Arşiv Anasayfa Kur'an-ı Kerim.
Sayfalar: 1
Kuran İle Hayat Bulmak!.. By: FeMoX Date: October 26, 2008, 09:10:03 AM
Kur’ân-ı Kerîm; Allah Teâlâ’nın, insanları karanlıktan aydınlığa çıkarmak için, Habîbi Hazret-i Muhammed -sallallahü aleyhi ve sellem-’e indirdiği ilâhî kelâmdır. O’nu ta’zîm ve saygı ile, Hak Teâlâ Hazretleri’nin kelâmı oldduğunu bilerek, engin mânâsı üzerinde derin derin düşünerek okumalıdır. Bu şekilde Kur’ân-ı Kerîm okumanın sevâbı, fazîleti ve bereketi çok büyük olup, her harfin karşılığında on sevâb verilir. Nitekim hadîs-i şerîfte şöyle buyurulur:

“Kim Kur’ân-ı Kerîm’den bir harf okursa, onun için bir iyilik sevâbı vardır. Her bir iyiliğin karşılığı da on sevâptır. Ben, “elif lâm mîm” bir harftir demiyorum; bilâkis elif bir harftir, lâm bir harftir, mîm de bir harftir.” (Tîrmizî, Fezâilü’l-Kur’ân,16)

Dînî kitaplarda nerede bir fazîlet zikredilse, onlardan birinin mutlaka Kur’ân-ı Kerîm okumak olduğu görülür. Meselâ:

“On şey ömrü uzatır.” denilir. Bunlardan biri; “Kur’ân-ı Kerîm okumak.” diye zikredilir. (R.Mahmûd Sâmî,Musâhabe 4, s.119)

“Beş şey bedenin kuvvetini artırır.” buyurulur. “Kur’ân-ı Kerîm okumak.” bunlardan biri olarak zikredilir.(R.Mahmûd Sâmî, Musâhabe 4, s.119)

“Beş şey gözün nûrunu artırır.” diye bahsedilir. Bunlardan biri; “Kur’ân-ı Kerîm okumak.” diye zikredilir. (R.Mahmûd Sâmî, Musâhabe 4, s.118)

“Kalbin devâsı beştir.” denilir. Bunlardan biri olarak; “Kur’ân-ı Kerîm okumak.” zikredilir. (R.Mahmûd Sâmî, Musâhabe 4, s.164)

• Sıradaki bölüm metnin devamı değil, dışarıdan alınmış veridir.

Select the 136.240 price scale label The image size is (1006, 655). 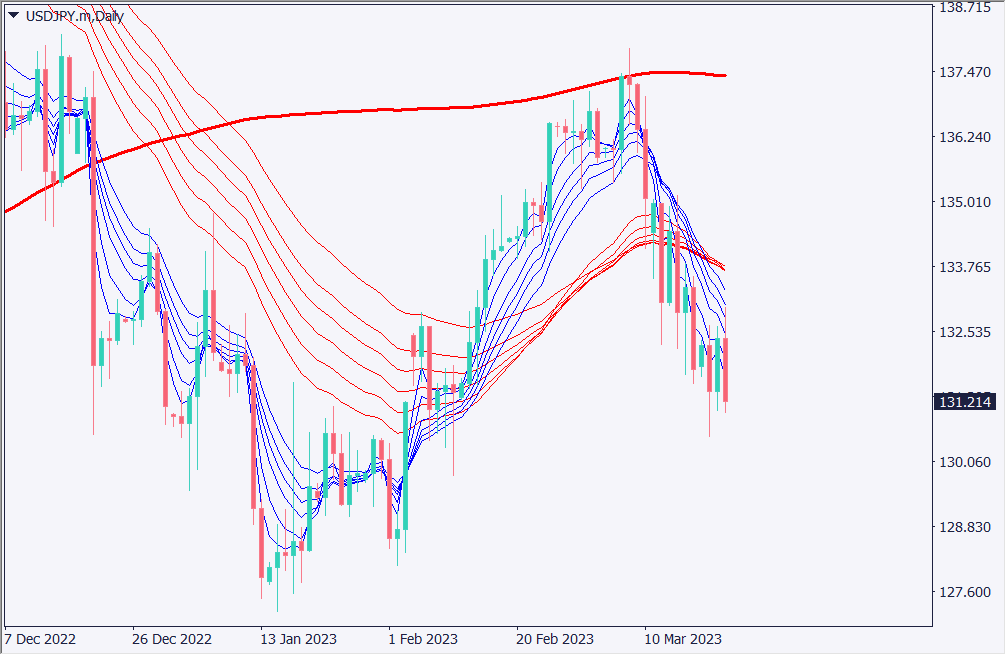pyautogui.click(x=966, y=137)
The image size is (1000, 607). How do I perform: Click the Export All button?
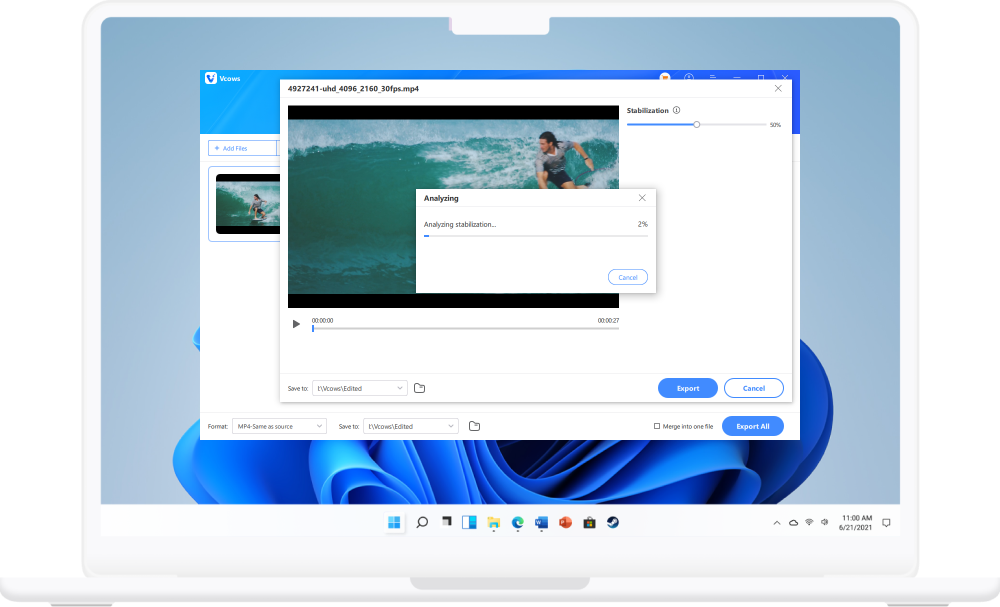coord(753,426)
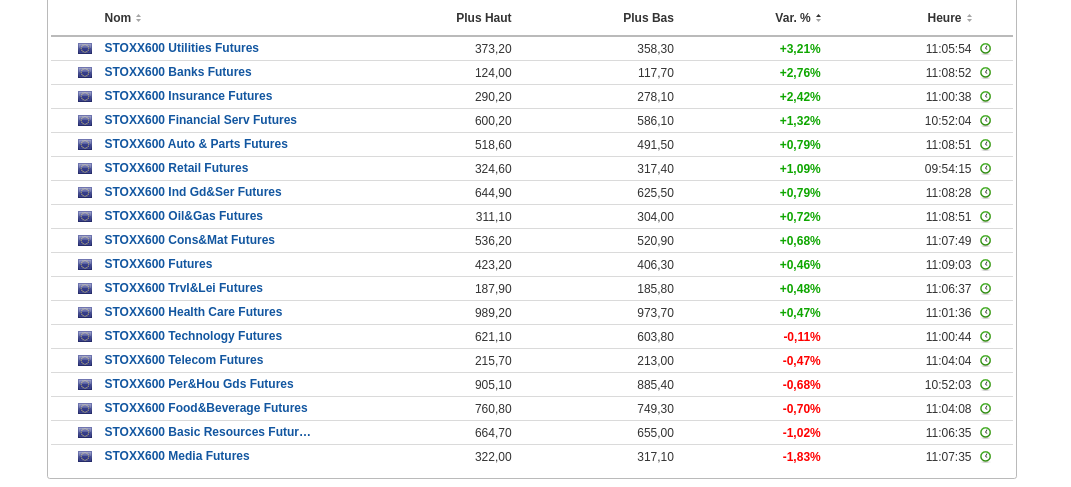Screen dimensions: 1071x487
Task: Open the STOXX600 Basic Resources Futures link
Action: click(207, 432)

“Dört şey vardır ki, bunların zâhirleri fazîlet, bâtınları farîzadır.” buyurulur. Bunlardan biri olarak; “Kur’ân-ı Kerîm okumak fazîlet, onunla amel farîzadır.” diye zikredilir.(R.Mahmûd Sâmî, Musâhabe 4, s.124)

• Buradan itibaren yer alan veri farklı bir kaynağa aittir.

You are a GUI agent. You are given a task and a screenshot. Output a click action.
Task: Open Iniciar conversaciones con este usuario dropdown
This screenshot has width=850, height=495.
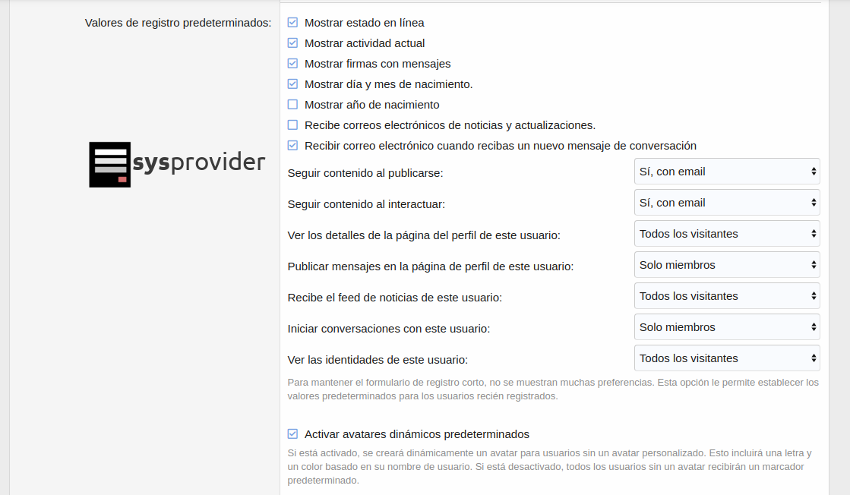click(x=727, y=327)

“Şu sekiz şey hâfızayı kuvvetlendirir.” diye zikredilir. Bunlardan biri; “Kur’ân-ı Kerîm okumak.” diye bahsedilir.(R.Mahmûd Sâmî, Musâhabe 4, s.170)

“Altı şey mürüvettendir.” denilir. Bunlardan biri olarak; “Kur’ân-ı Kerîm okumak.” zikredilir. (R.Mahmûd Sâmî, Bakara Sûresi Tefsîri, s.178)

Hadîs-i şerîfte Peygamber -sallallahü aleyhi ve sellem- Efendimiz:

“Üç ses vardır ki Allah Teâlâ sever.”buyurur. Bunlardan biri; “Kur’ân-ı Kerîm okuyan müminin sesidir.” diye geçer.(R.Mahmûd Sâmî, Musâhabe 4, s.115)

“Dört şey, mü’minin kabrini nurlandırır.” buyurulur. Bunlardan biri; “Kur’ân-ı Kerîm okumak.” diye ifâde edilir.(Ebü’l-Leys Semerkandî, Gafletten Kurtuluş, s.43)

Hadîs-i şerîfte; “Cennet, ümmetimden dört kişiye müştâktır.” buyurulur. Bunlardan biri de; “Kur’ân-ı Kerîm okuyanlara.” diye zikredilir.

Evzâî Hazretleri; “Dört şey vardır ki, Rasûlullah -sallallahü aleyhi ve sellem-, Ashâb-ı kirâm ve tâbiîn hazerâtı bunlar üzerinde dâim idiler.” buyurur. Bunlardan biri yine, “Kur’ân-ı Kerîm okumak.” olarak zikredilir. (Ebü’l-Leys Semerkandî, Gafletten Kurtuluş, s.381)

“Mü’minin sığınakları üçtür.” buyurulur. Bunlardan biri, “Kur’ân-ı Kerîm okumak.” diye geçer. (Ebü’l-Leys Semerkandî, Gafletten Kurtuluş, s.381)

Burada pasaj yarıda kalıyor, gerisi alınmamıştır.